◆ To do:
In how many lines of the entries below does "agent" appear? Give only the number.

_ _ _ _ _

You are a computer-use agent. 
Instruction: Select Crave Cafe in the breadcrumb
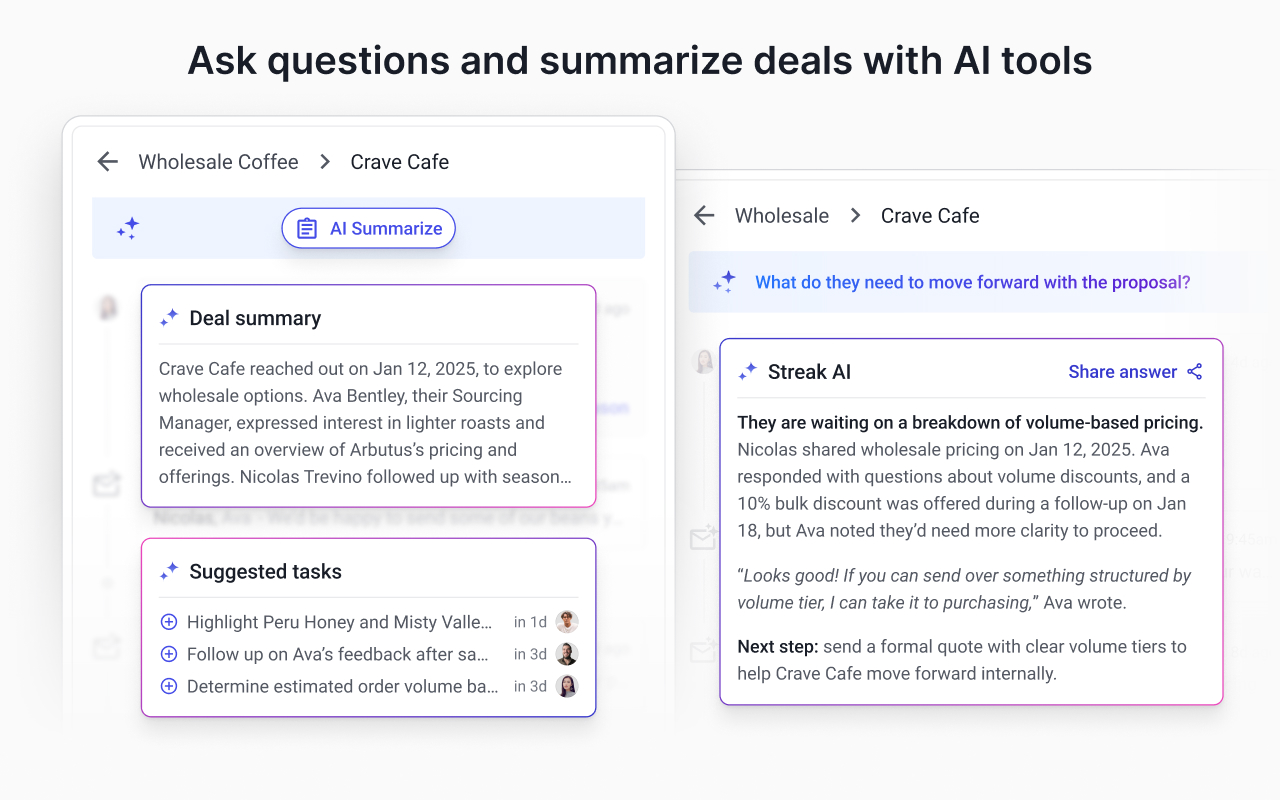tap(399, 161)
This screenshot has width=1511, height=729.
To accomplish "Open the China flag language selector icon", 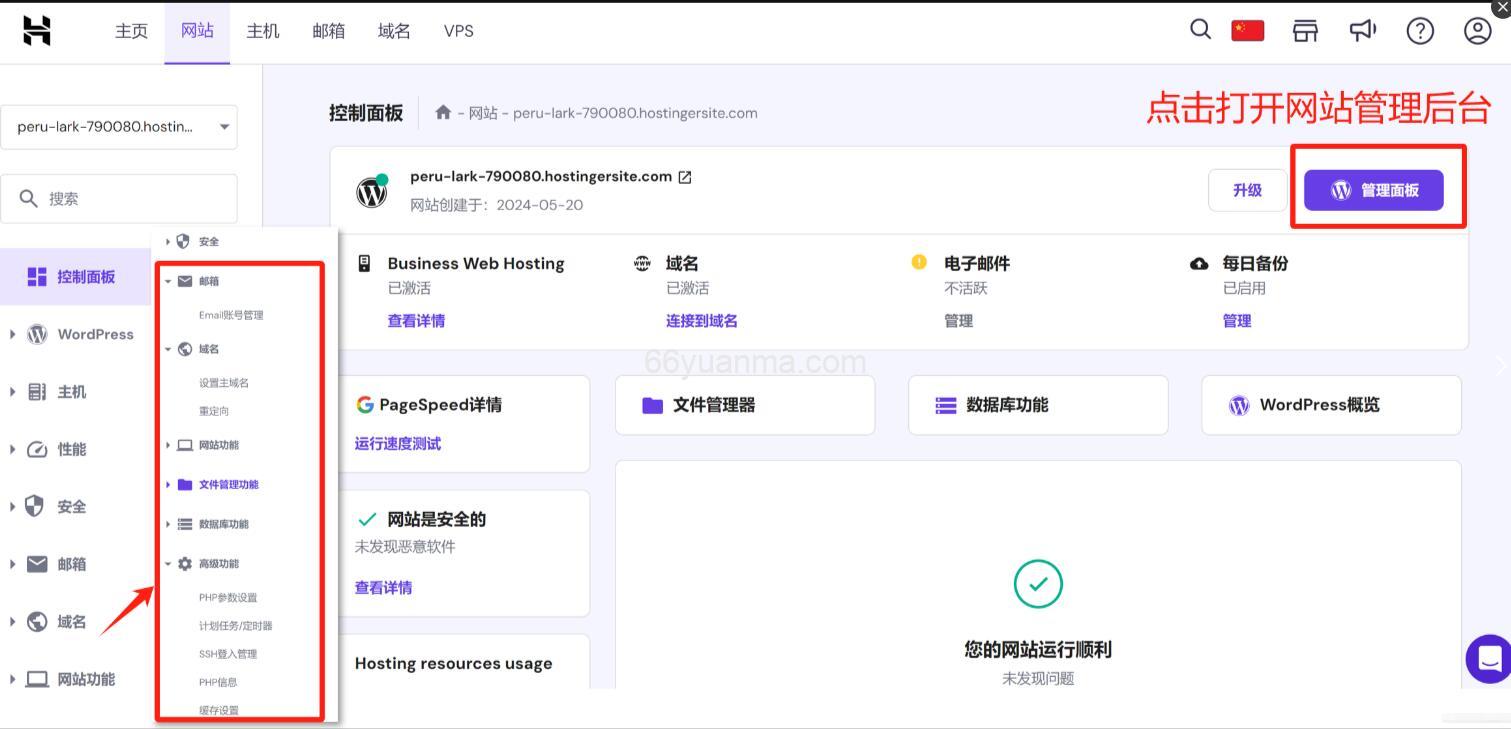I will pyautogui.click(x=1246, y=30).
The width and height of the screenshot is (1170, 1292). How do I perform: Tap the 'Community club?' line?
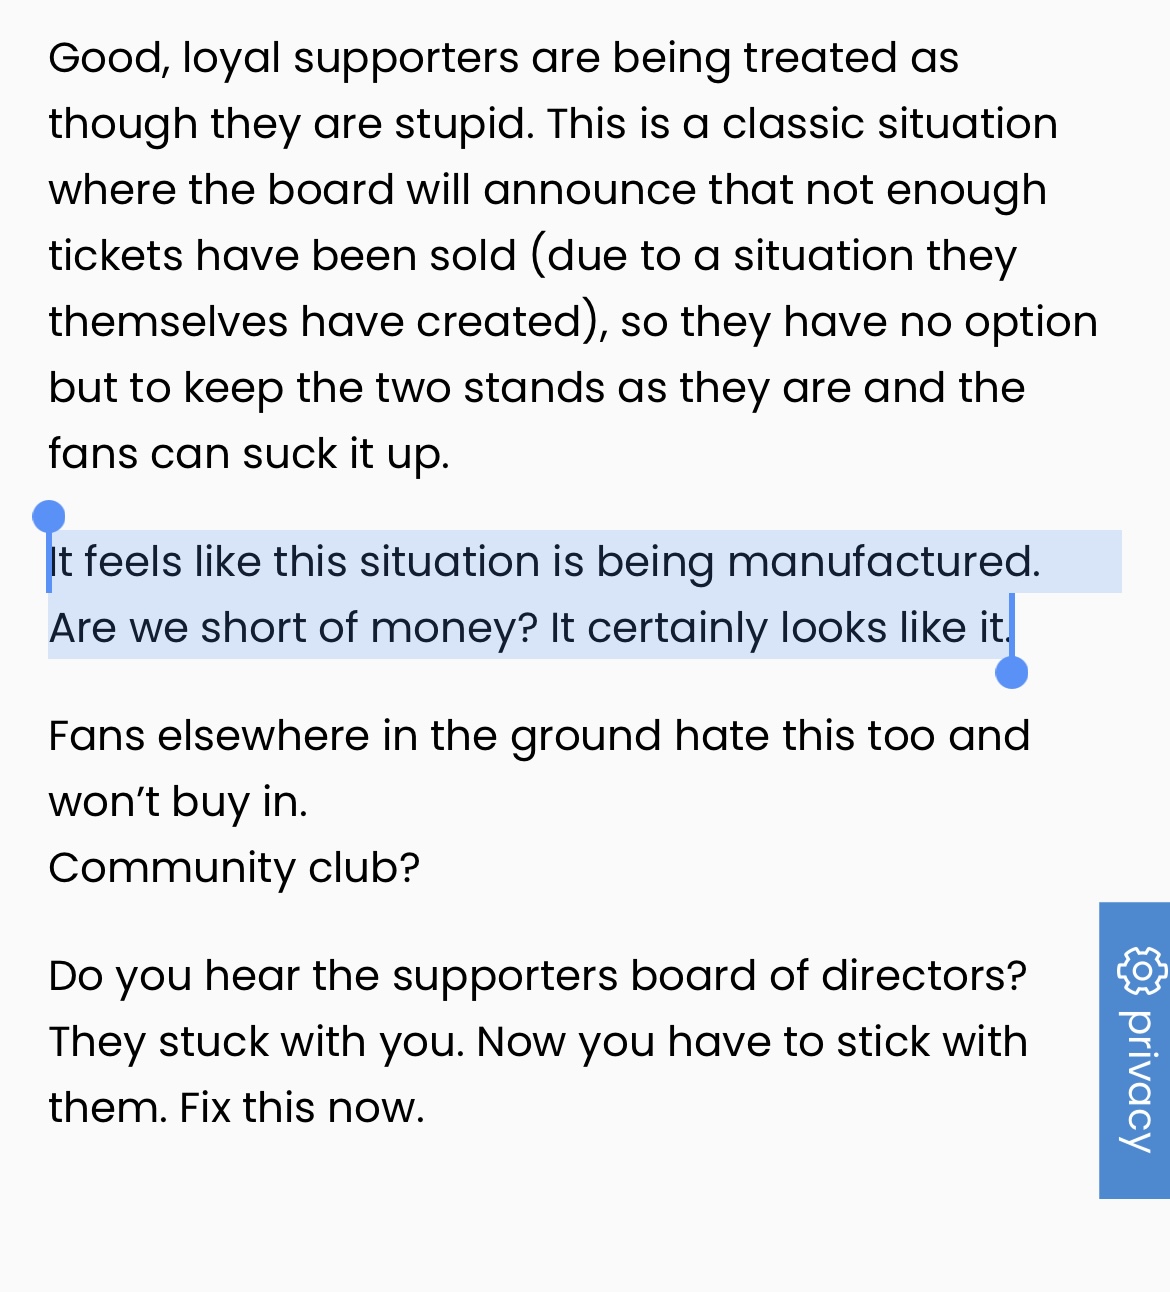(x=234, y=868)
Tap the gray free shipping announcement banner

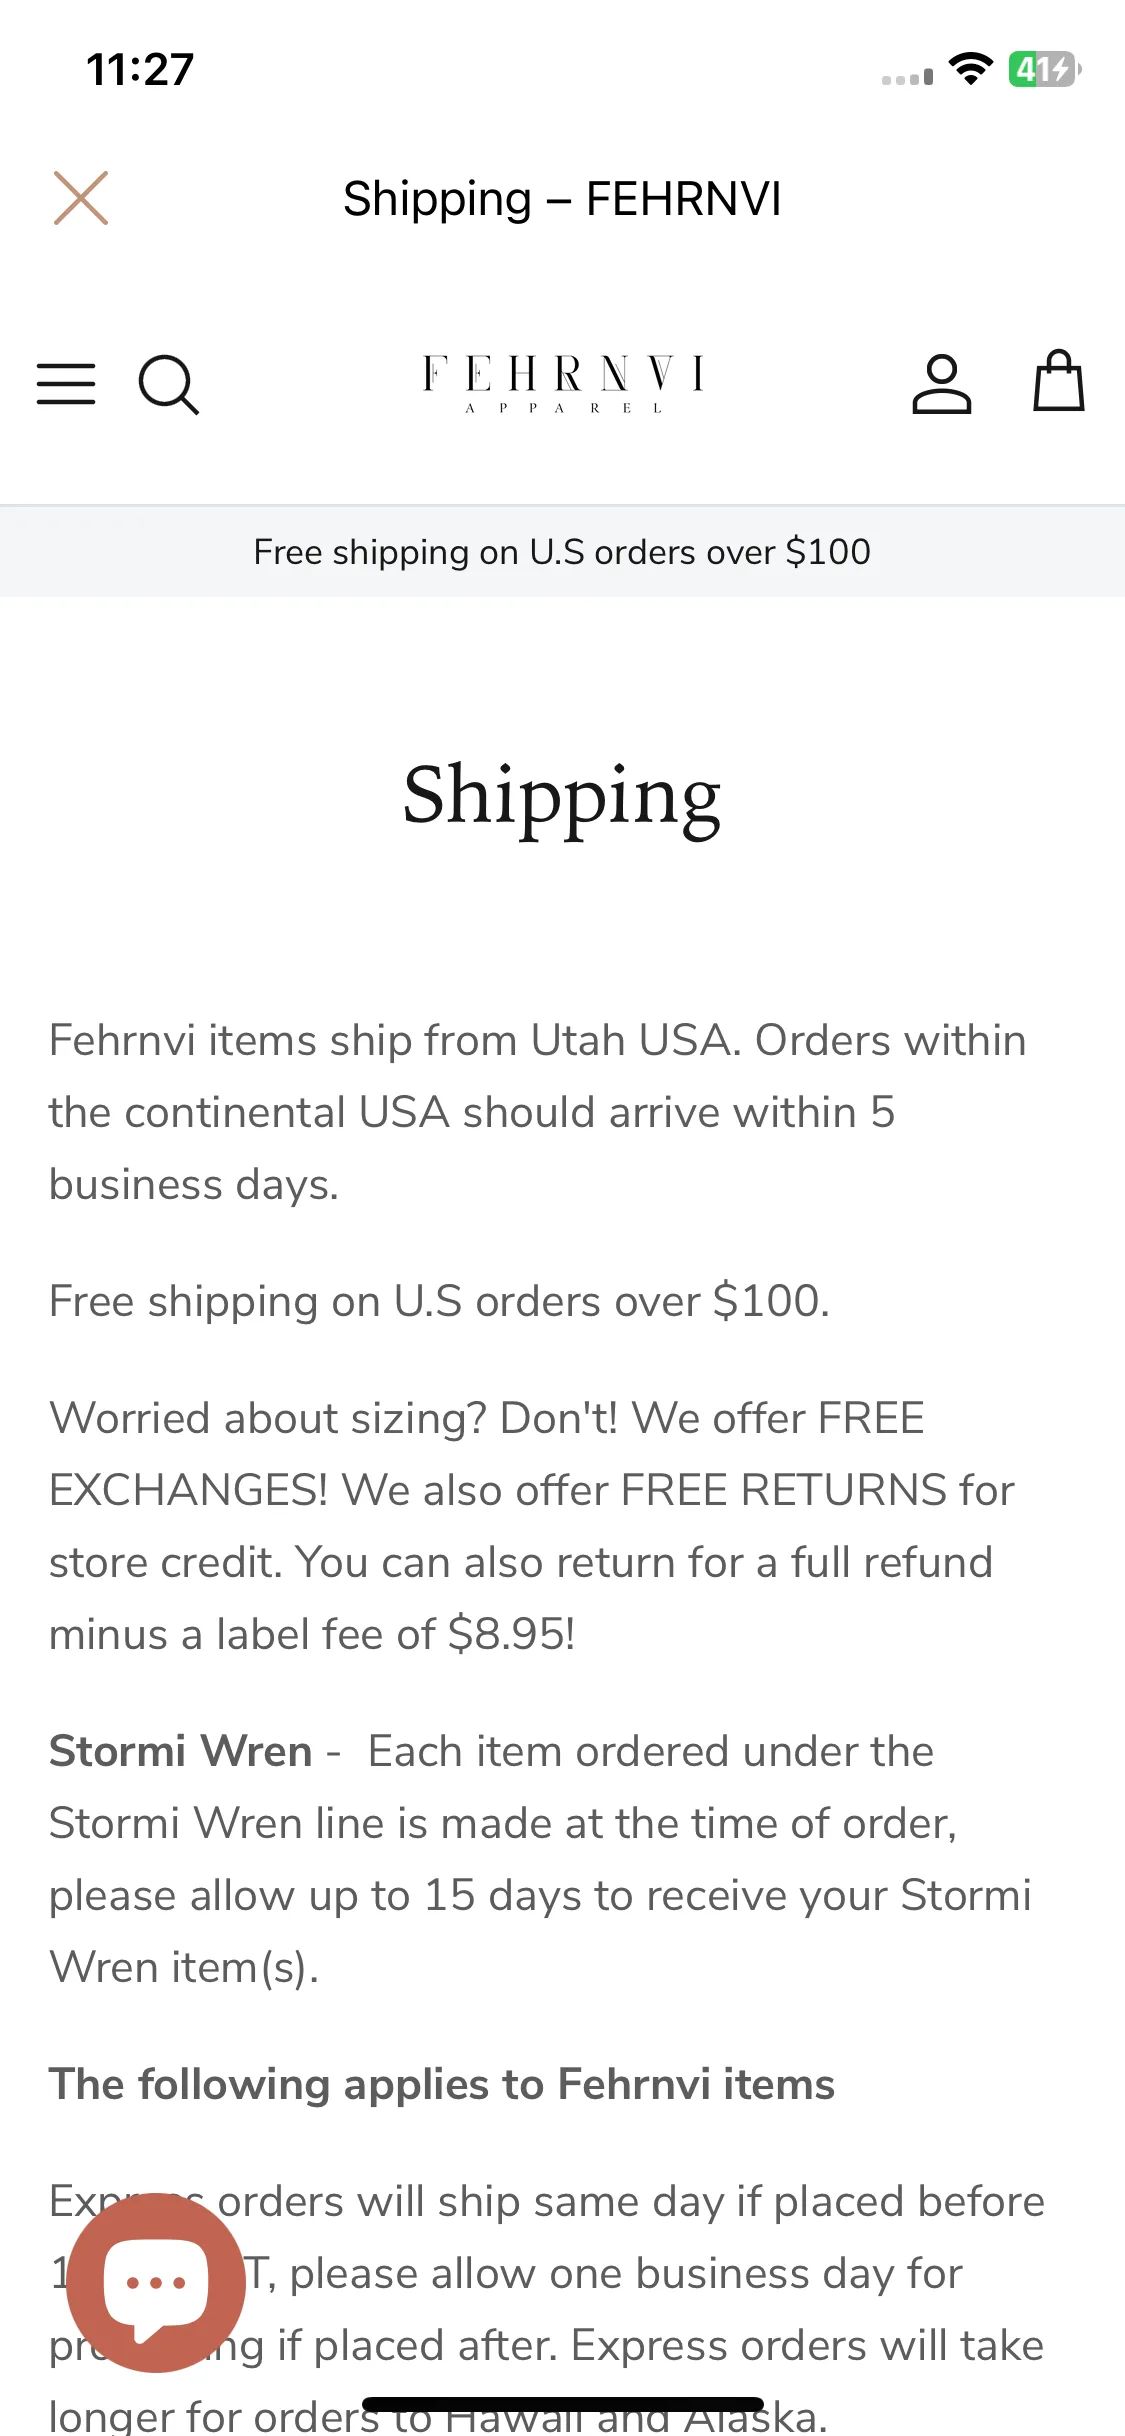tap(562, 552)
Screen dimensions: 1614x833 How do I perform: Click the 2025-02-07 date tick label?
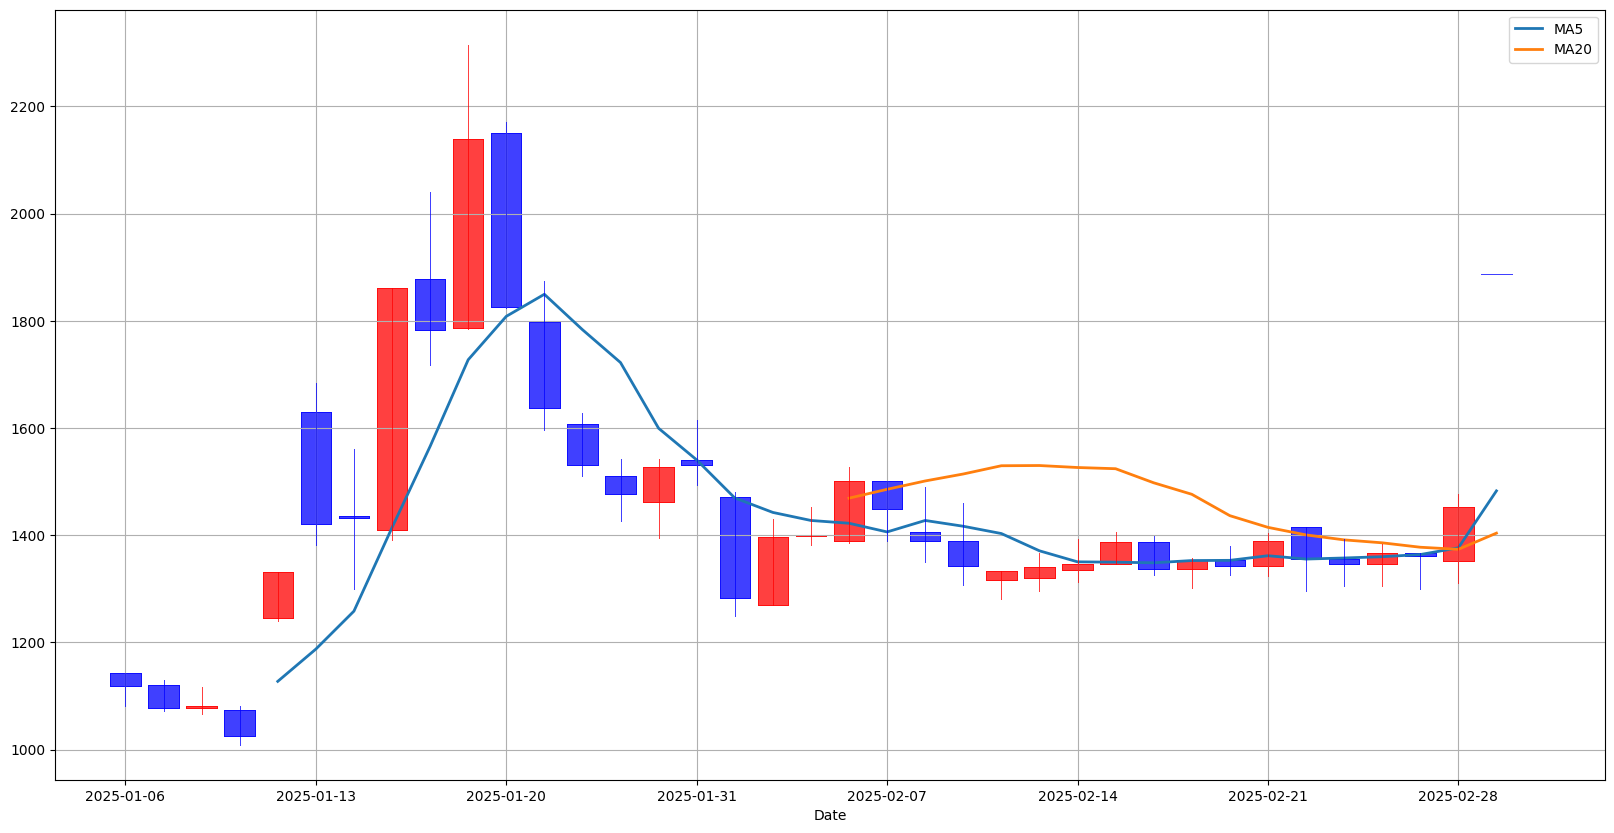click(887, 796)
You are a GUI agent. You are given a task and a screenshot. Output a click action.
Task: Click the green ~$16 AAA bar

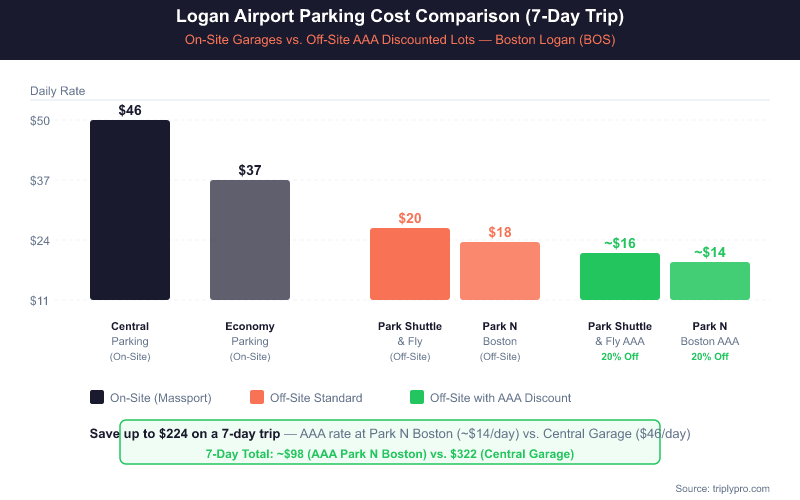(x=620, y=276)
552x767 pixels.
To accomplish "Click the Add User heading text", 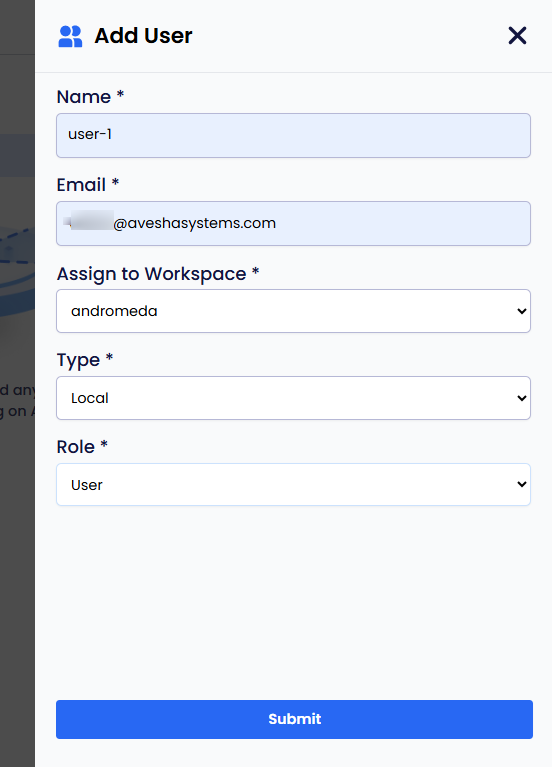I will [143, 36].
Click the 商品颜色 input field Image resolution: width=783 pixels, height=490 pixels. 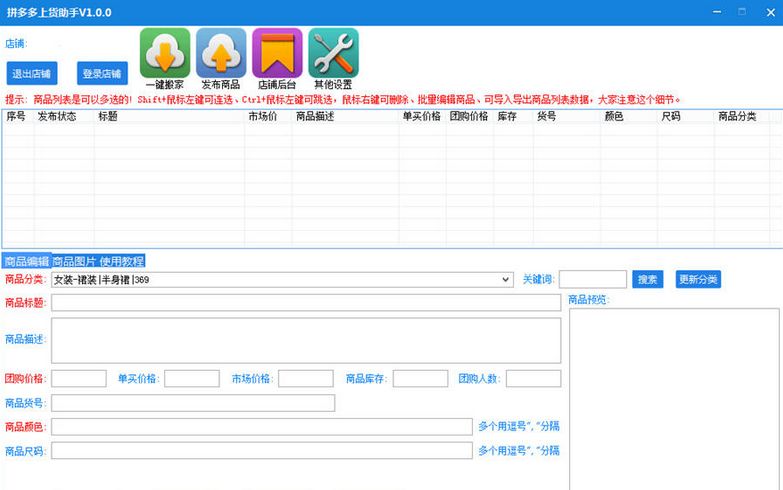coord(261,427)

_ _ _ _ _

◆ Result:
2